OSD config: https://paste.ubuntu.com/p/MtvTr5HYW4/ 
<https://paste.ubuntu.com/p/MtvTr5HYW4/>
OSD debug log: https://paste.ubuntu.com/p/7Sx64xGzkR/ 
<https://paste.ubuntu.com/p/7Sx64xGzkR/>


> On 3 Oct 2018, at 14:27, Darius Kasparavičius <daz...@gmail.com> wrote:
> 
> Hello,
> 
> 
> You can also reduce the osd map updates by adding this to your ceph
> config file. "osd crush update on start = false". This should remove
> and update that is generated when osd starts.
> 
> 2018-10-03 14:03:21.534 7fe15eddb700  0 mon.SRV-SBKUARK14@0(leader)

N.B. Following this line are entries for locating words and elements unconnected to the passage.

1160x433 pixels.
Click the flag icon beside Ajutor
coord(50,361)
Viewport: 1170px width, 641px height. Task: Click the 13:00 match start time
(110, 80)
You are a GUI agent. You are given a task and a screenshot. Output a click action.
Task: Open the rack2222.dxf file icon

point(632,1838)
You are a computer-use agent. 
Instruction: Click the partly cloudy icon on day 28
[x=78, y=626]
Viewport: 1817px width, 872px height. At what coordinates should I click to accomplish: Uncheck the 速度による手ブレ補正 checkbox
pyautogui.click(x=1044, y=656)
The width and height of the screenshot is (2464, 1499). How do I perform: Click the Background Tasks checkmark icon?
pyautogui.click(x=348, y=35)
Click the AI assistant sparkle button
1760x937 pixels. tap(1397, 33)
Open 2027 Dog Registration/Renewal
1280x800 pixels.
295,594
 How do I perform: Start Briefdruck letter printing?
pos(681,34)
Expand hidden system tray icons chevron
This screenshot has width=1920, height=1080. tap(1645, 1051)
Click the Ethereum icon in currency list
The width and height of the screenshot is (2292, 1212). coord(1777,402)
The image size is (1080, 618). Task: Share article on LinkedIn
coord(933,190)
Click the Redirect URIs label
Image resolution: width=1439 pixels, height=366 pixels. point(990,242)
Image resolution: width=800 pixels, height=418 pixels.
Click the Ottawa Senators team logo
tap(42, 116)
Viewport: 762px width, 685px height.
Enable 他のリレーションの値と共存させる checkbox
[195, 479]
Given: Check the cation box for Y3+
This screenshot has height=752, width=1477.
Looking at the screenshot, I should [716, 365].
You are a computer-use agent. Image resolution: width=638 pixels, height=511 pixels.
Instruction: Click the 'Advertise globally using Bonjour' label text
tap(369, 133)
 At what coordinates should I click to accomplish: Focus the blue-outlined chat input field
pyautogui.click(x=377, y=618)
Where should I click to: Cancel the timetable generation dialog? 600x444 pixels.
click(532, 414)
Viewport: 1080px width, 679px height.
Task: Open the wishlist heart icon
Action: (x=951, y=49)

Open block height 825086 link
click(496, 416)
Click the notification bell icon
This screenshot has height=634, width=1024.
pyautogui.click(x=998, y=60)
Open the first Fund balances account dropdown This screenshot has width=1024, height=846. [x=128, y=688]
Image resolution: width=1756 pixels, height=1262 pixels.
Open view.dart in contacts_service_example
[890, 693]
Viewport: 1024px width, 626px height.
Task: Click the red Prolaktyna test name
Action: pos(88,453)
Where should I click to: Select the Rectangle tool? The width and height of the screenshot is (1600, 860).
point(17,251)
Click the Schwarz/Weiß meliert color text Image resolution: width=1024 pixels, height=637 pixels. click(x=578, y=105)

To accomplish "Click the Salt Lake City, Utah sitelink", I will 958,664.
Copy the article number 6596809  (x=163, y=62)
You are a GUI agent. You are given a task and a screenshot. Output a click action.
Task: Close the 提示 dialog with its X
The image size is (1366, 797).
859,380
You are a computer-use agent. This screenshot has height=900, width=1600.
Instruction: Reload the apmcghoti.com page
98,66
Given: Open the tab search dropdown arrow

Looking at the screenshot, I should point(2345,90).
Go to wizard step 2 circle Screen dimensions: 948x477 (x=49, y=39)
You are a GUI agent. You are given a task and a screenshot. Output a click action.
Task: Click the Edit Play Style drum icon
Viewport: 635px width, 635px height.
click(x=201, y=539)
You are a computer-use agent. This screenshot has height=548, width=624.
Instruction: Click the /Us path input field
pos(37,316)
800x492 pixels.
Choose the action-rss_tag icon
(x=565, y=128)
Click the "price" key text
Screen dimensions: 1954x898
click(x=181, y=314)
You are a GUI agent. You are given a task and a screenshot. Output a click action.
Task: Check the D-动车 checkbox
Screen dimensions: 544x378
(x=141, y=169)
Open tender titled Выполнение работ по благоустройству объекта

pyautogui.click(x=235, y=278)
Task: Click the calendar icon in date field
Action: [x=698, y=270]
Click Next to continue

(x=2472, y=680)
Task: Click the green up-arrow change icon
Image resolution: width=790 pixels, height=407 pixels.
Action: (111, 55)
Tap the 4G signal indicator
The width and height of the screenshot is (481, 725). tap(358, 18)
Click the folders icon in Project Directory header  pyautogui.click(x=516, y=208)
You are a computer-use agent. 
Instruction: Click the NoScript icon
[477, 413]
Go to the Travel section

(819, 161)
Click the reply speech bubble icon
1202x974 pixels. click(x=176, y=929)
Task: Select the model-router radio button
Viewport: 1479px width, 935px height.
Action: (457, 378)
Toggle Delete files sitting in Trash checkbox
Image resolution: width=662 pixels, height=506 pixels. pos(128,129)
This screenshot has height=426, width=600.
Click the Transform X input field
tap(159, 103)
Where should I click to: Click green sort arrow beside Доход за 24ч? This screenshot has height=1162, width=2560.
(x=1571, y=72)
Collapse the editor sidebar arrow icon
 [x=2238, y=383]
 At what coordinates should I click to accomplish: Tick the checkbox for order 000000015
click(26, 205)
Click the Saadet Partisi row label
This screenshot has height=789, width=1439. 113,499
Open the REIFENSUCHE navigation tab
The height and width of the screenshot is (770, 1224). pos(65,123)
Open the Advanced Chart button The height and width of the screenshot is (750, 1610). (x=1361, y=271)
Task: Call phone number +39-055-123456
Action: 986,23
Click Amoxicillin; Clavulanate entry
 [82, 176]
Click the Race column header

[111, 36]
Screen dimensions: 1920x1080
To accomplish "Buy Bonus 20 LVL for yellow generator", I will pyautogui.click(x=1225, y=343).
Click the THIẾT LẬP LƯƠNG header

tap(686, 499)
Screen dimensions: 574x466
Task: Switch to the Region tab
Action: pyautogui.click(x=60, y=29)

> e14 handle_command mon_command({"prefix": "osd crush
> set-device-class", "class": "hdd", "ids": ["47"]} v 0) v1
> 2018-10-03 14:03:21.534 7fe15eddb700  0 log_channel(audit) log [INF] :
> from='osd.47 10.10.112.17:6803/64652' entity='osd.47' cmd=[{"prefix":
> "osd crush set-device-class", "class": "hdd", "ids": ["47"]}]:
> dispatch
> 2018-10-03 14:03:21.538 7fe15eddb700  0 mon.SRV-SBKUARK14@0(leader)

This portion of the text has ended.